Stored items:

+++++

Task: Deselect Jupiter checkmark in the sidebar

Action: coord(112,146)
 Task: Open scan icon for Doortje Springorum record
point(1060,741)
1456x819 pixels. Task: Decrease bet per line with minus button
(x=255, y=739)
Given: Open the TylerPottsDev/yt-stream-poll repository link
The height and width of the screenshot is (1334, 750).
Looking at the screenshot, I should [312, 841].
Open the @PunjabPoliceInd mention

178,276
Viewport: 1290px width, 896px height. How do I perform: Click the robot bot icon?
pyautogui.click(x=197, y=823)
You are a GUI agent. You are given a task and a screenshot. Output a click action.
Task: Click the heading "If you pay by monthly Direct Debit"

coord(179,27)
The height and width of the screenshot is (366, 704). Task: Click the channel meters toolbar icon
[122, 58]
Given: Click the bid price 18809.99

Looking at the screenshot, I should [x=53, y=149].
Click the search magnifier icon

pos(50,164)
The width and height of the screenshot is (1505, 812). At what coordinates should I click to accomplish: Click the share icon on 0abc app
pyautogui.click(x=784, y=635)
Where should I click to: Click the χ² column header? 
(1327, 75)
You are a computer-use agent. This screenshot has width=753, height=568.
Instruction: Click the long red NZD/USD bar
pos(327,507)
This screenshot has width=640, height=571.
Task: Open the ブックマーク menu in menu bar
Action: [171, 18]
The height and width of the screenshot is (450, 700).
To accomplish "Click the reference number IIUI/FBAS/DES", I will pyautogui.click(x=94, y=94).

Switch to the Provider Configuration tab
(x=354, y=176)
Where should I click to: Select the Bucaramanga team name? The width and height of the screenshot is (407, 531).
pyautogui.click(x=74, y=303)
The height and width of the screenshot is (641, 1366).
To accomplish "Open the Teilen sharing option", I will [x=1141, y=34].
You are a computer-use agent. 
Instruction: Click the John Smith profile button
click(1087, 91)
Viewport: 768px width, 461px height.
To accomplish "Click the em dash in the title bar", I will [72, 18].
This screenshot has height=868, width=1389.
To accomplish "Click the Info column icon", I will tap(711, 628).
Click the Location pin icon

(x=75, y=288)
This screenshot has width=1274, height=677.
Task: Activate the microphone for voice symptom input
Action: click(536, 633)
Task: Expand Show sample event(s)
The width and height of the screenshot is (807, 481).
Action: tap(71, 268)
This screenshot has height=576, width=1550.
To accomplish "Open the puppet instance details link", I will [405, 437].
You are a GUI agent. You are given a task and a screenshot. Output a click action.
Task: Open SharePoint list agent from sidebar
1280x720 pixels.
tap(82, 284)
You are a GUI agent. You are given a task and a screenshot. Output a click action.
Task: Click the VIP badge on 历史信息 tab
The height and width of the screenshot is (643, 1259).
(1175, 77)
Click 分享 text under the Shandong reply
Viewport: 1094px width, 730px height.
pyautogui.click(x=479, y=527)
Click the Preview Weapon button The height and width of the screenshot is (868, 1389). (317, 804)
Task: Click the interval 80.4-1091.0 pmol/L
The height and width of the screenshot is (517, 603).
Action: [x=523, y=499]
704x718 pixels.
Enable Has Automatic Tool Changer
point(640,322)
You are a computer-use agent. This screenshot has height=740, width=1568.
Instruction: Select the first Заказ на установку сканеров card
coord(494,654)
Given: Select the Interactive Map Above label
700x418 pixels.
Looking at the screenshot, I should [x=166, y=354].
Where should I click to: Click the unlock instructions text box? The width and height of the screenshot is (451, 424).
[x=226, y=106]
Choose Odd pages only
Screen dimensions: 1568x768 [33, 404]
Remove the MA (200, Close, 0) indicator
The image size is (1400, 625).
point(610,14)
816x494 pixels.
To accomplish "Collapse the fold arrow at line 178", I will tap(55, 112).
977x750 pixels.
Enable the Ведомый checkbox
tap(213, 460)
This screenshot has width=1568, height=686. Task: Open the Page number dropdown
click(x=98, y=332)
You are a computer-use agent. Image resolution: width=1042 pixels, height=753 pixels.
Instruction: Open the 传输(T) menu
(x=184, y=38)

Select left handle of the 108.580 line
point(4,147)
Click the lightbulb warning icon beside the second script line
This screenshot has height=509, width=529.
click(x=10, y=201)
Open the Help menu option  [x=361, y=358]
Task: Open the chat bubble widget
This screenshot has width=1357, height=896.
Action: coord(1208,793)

+++++

TASK GOAL: Return, word for word, the line containing "You are a computer-use agent. Image" and all lines after it through the last line of the records, and nothing else.

EXPECTED OUTPUT:
You are a computer-use agent. Image resolution: width=1042 pixels, height=753 pixels.
Instruction: Open the 传输(T) menu
(x=184, y=38)

Select left handle of the 108.580 line
point(4,147)
Click the lightbulb warning icon beside the second script line
This screenshot has height=509, width=529.
click(x=10, y=201)
Open the Help menu option  [x=361, y=358]
Task: Open the chat bubble widget
This screenshot has width=1357, height=896.
Action: coord(1208,793)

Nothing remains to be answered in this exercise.